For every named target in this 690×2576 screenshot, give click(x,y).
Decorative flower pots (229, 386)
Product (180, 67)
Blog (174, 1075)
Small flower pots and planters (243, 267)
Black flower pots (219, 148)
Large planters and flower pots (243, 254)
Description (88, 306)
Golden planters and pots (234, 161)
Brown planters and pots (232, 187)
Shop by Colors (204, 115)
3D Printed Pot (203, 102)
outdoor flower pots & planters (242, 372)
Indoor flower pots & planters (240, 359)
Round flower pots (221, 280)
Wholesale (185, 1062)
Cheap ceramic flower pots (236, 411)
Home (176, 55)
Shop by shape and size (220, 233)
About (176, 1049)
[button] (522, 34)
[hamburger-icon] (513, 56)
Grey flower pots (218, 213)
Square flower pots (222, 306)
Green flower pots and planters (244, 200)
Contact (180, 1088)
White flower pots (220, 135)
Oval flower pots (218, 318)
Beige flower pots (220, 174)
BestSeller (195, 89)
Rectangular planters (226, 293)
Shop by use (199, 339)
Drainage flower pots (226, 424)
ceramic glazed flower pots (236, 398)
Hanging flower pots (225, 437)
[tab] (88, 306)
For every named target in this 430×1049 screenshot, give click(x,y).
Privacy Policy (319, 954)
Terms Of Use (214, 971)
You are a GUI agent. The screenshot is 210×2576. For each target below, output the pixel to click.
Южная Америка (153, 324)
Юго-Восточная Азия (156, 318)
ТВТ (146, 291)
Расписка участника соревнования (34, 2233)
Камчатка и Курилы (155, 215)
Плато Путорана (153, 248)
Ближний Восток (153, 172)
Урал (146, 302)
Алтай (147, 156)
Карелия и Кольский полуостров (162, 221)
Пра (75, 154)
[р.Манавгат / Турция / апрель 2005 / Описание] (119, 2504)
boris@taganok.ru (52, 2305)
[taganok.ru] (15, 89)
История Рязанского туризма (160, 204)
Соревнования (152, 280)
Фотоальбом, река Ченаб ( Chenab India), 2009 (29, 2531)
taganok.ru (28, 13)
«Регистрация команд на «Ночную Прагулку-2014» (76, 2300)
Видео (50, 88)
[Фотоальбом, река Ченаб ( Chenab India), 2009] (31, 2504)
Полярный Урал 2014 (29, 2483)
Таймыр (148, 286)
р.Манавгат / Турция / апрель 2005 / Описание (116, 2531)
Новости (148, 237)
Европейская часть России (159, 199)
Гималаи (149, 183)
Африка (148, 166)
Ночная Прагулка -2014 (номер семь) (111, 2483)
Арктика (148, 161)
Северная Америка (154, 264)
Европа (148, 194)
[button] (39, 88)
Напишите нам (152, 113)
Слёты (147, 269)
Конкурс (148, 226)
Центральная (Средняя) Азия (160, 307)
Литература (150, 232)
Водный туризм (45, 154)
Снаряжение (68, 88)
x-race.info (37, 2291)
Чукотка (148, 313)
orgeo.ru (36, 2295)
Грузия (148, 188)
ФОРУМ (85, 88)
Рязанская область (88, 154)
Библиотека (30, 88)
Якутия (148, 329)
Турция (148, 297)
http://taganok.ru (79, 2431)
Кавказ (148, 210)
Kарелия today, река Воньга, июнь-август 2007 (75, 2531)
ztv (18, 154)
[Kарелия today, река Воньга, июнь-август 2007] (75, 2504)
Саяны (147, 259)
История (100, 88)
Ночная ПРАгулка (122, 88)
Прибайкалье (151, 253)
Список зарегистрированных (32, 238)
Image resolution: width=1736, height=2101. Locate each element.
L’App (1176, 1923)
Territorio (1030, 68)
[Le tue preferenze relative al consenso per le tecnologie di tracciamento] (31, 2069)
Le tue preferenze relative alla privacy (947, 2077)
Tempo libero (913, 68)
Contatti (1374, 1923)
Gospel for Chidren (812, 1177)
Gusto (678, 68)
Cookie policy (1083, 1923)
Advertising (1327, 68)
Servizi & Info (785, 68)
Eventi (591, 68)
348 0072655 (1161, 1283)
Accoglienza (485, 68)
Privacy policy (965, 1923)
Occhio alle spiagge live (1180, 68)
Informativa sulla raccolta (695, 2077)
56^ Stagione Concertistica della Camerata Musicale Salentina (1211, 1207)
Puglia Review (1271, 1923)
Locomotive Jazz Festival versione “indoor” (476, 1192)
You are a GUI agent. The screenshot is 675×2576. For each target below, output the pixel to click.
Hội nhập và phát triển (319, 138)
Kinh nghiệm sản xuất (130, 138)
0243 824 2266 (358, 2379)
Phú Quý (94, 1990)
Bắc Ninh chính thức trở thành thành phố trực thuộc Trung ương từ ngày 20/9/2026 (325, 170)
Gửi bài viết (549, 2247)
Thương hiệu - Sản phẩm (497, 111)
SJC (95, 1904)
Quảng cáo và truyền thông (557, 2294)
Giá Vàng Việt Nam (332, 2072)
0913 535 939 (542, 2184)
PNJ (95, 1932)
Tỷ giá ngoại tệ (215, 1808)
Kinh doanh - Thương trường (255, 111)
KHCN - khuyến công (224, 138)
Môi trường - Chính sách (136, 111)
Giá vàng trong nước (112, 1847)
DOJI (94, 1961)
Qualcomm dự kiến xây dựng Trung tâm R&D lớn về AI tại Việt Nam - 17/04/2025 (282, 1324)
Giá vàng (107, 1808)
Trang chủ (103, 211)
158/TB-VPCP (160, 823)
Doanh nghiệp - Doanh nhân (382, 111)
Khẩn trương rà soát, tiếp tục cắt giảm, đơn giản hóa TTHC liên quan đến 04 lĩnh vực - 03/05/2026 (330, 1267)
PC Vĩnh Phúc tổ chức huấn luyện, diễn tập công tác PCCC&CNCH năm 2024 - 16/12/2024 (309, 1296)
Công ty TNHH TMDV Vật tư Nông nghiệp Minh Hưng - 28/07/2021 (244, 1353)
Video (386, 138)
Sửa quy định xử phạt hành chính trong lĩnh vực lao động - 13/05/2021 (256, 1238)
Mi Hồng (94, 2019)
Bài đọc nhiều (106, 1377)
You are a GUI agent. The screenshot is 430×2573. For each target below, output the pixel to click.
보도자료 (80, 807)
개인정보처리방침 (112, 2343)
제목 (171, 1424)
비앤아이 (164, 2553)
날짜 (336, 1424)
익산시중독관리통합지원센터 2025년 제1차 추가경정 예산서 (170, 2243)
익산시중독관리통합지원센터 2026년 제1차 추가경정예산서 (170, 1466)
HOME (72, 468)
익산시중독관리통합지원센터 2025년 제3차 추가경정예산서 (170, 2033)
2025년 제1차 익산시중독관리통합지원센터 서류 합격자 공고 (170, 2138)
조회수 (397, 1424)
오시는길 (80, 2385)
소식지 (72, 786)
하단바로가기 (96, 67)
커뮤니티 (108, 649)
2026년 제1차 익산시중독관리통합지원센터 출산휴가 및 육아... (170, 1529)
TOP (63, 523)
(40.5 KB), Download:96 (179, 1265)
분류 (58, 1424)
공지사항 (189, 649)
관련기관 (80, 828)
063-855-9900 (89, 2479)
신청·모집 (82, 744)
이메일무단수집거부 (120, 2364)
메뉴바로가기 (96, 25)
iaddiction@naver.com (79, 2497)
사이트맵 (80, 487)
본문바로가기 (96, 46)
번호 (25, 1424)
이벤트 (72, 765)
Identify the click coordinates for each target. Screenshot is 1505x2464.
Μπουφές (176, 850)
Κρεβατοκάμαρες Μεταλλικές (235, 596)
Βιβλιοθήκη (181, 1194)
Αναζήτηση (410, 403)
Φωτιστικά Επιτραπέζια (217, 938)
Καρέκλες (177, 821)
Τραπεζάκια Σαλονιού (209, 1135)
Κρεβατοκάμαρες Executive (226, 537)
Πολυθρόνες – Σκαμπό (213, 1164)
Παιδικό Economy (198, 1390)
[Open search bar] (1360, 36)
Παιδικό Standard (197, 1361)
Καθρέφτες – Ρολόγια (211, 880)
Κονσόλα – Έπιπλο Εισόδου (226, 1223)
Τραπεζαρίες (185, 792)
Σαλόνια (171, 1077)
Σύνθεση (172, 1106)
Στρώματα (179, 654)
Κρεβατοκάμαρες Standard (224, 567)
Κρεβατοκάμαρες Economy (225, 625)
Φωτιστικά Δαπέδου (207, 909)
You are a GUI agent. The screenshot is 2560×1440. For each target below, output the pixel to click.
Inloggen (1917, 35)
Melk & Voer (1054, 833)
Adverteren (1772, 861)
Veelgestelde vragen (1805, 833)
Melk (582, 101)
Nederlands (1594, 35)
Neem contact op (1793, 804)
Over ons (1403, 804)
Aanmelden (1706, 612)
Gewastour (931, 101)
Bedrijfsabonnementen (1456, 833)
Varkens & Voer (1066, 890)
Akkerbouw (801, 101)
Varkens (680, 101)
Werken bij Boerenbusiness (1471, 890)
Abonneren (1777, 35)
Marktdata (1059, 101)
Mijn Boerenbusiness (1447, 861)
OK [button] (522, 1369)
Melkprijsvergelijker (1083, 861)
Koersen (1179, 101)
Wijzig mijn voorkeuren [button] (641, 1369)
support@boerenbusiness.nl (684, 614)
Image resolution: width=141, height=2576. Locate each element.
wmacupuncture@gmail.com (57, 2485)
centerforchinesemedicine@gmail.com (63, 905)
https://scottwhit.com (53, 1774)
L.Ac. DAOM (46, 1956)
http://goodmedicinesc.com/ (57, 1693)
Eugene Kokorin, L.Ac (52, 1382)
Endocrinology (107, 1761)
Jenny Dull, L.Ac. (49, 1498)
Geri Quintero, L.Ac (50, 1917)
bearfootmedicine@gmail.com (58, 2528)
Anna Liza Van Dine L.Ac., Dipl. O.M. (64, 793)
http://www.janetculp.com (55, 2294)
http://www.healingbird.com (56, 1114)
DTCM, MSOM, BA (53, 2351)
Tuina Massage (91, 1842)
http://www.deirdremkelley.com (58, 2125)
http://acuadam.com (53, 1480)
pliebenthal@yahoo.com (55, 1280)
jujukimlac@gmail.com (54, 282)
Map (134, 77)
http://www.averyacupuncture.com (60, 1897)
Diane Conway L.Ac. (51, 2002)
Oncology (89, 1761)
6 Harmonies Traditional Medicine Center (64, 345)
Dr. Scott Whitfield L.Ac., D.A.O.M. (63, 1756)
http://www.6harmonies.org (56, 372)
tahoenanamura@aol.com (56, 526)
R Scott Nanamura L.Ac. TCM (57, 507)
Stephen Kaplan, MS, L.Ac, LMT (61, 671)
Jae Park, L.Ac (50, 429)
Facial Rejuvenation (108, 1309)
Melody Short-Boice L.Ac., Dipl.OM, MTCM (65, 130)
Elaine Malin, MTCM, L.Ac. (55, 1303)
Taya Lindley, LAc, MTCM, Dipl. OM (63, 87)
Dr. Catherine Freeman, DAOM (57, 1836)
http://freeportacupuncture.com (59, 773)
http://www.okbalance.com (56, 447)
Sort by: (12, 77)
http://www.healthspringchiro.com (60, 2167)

* [ACTIVITY]: Above are the lines; repeat exactly the ones from the line containing "Inloggen (1917, 35)" down to the line containing "Akkerbouw (801, 101)", both inclusive.

* [TASK RESULT]:
Inloggen (1917, 35)
Melk & Voer (1054, 833)
Adverteren (1772, 861)
Veelgestelde vragen (1805, 833)
Melk (582, 101)
Nederlands (1594, 35)
Neem contact op (1793, 804)
Over ons (1403, 804)
Aanmelden (1706, 612)
Gewastour (931, 101)
Bedrijfsabonnementen (1456, 833)
Varkens & Voer (1066, 890)
Akkerbouw (801, 101)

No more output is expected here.